Wpis z mikrobloga

@Minieri: Powiem Ci więcej. Mało który Szwajcar zna hymn szwajcarski, dlatego wprowadzają nowy. Ale już hymn swojego kantonu zna nawet każde dziecko (a niektóre są w dziwnych nieużywanych już językach, jak np hymn Genewy w starofrancuskim).
  • Odpowiedz
@pieczarrra: Przecież większość z nich się albo tu urodziła, albo mieszka tu od dziecka i tu stawiała pierwsze kroki w piłkę.
To już w naszej repsze masz/ miałeś więcej farbowanych lisów, jak Cionek dla przykładu.
  • Odpowiedz
@reflex1: Co Ty bredzisz? xD U nas farbowanych lisów przez te wszystkie lata było mniej niż w powołanej przez Szwajcarów 23.

Mvogo, Moubandje, Embolo urodzeni w Kamerunie, Djourou w WKS.

Shaqiri, Behrami, Dzemaili w Jugosławii (oni akurat emigrowali z powodu wojny)

Gelson Fernandez spadochroniarz, urodzony w republice Zielonego Przylądka.

No bez jaj porównać najbardziej multikulturalną reprezentację do Polski.
  • Odpowiedz
@niemamnasmsy: Ale od dziecka mieszkający tutaj.
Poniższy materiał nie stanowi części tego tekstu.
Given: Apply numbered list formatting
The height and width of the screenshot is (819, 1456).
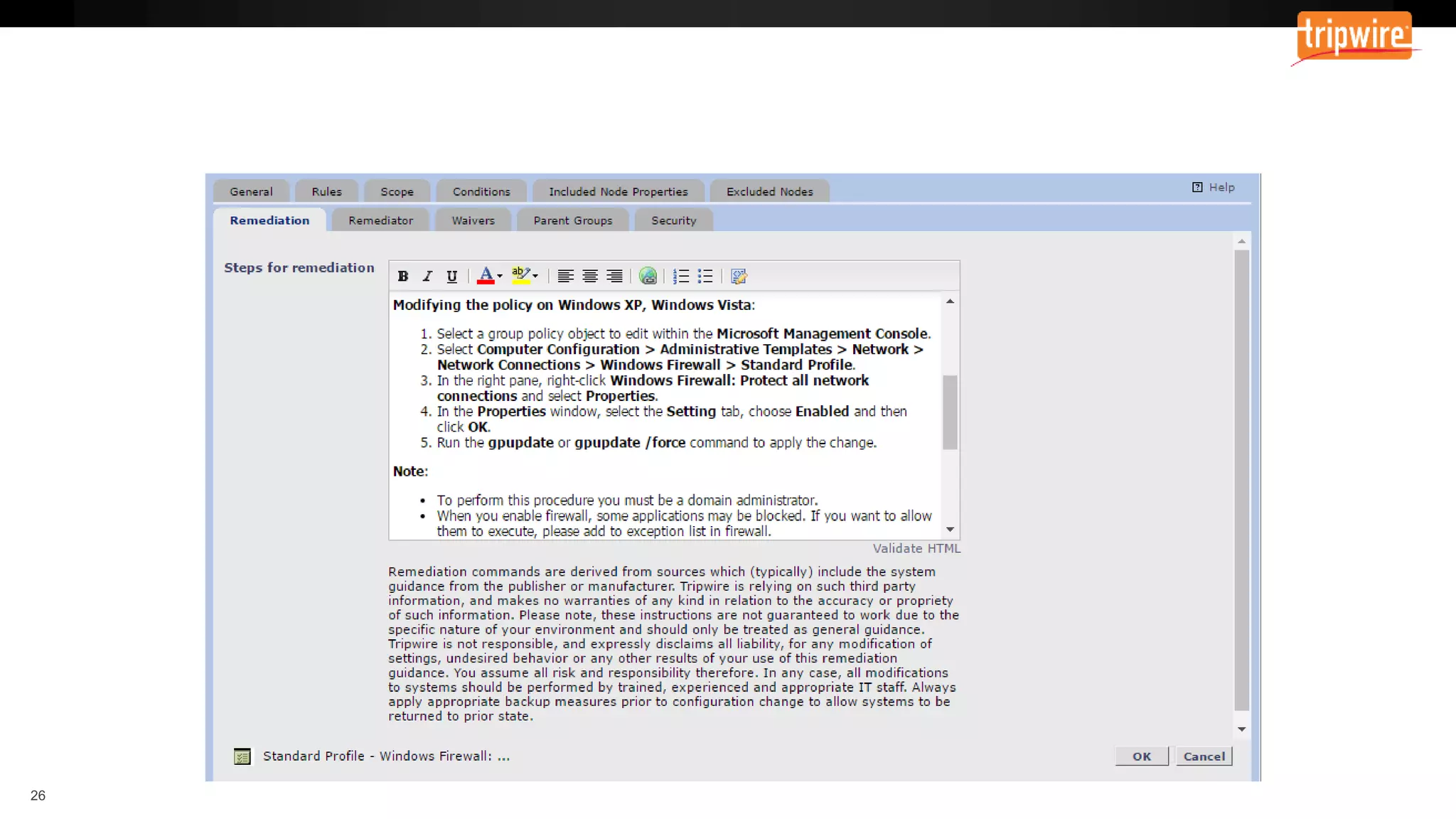Looking at the screenshot, I should [681, 277].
I zaczynający przygodę z piłka w Szwajcarii. W klubach oraz młodzieżówce szwajcarskiej. W przeciwieństwie do Cionka, Obraniaka, Perquisa, Boenischa, Olisadabe, Polanski, czy Guerreiro.
  • Odpowiedz
Bo to znak czasów. Europejskie zespoły w sporej części złozone są z przyjezdnych lub ich potomków, którzy czesto nie identyfikują sie z krajem dla którego grają. Dlatego mnie rozgrywki między krajami coraz mniej obchodzą.